Reproduce verbatim everything from the line containing "Task: Select the pagerank_out table" down to the end of the lines below, omitting the pictures.

* [Input material]:

_ _ _

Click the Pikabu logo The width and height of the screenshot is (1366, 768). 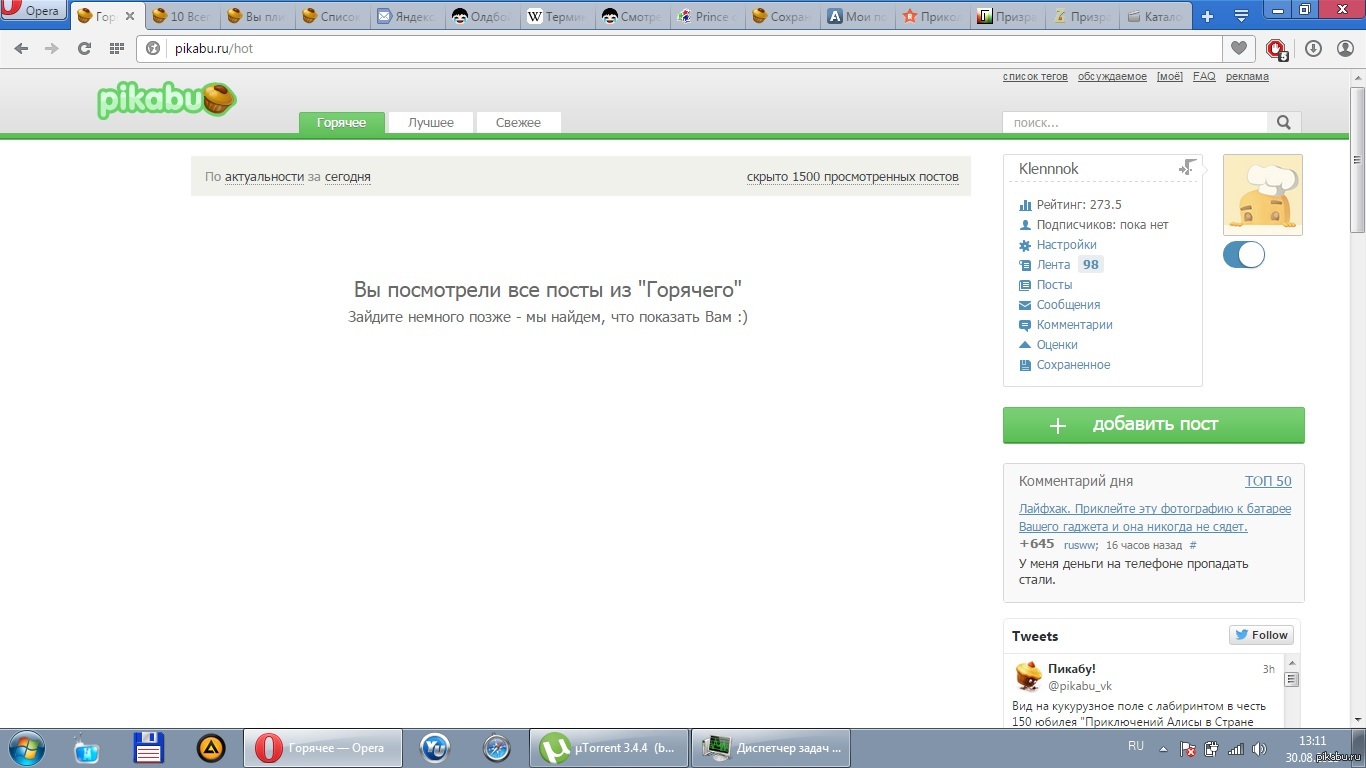pyautogui.click(x=167, y=100)
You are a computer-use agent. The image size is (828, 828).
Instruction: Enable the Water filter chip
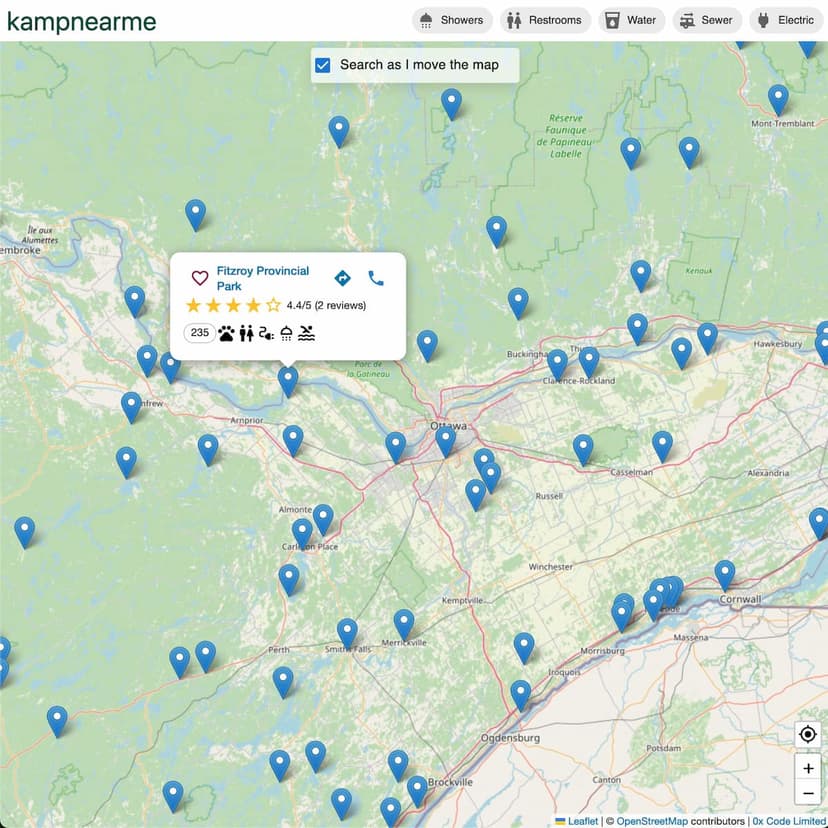(631, 20)
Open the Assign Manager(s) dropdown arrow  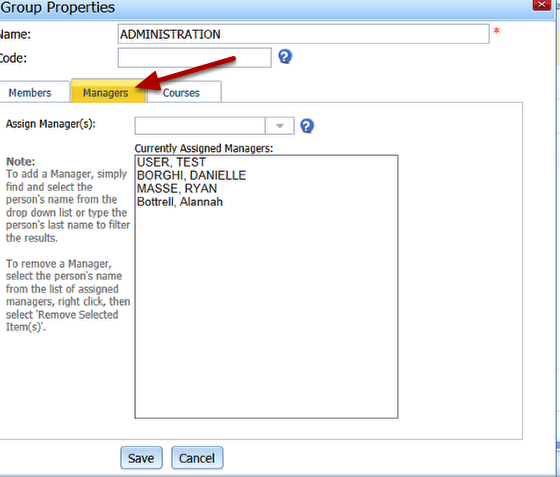280,126
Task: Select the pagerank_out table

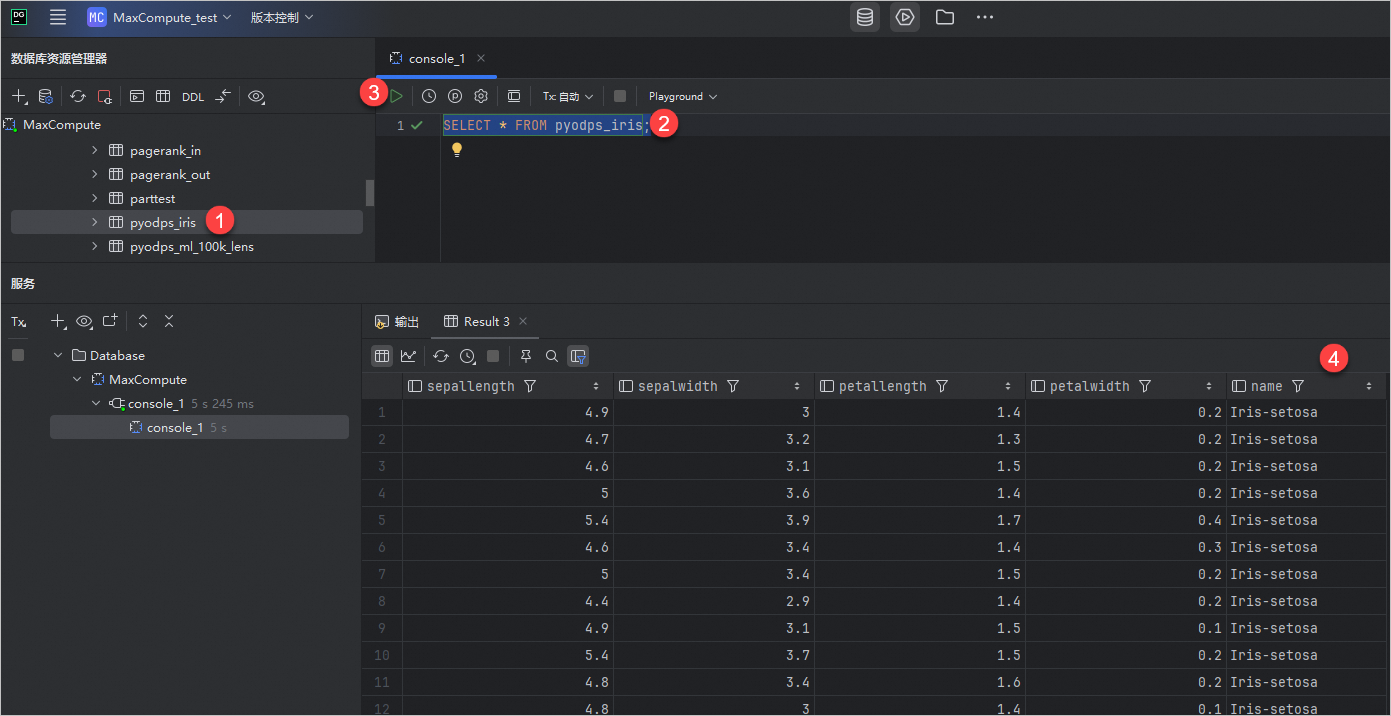Action: 170,174
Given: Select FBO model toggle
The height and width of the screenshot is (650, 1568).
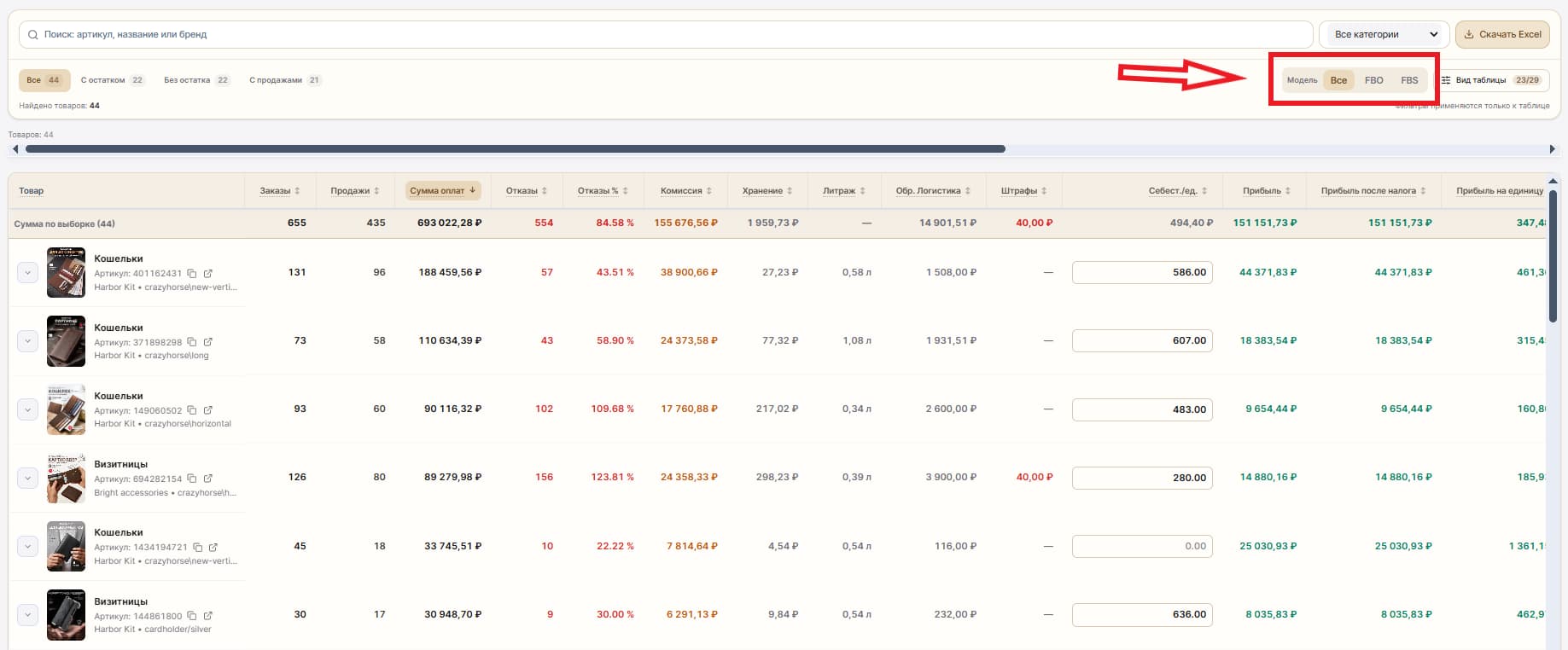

_ _ _

* [Written response]:
Task: Select the pagerank_out table

Action: 170,174
Given: Select FBO model toggle
The height and width of the screenshot is (650, 1568).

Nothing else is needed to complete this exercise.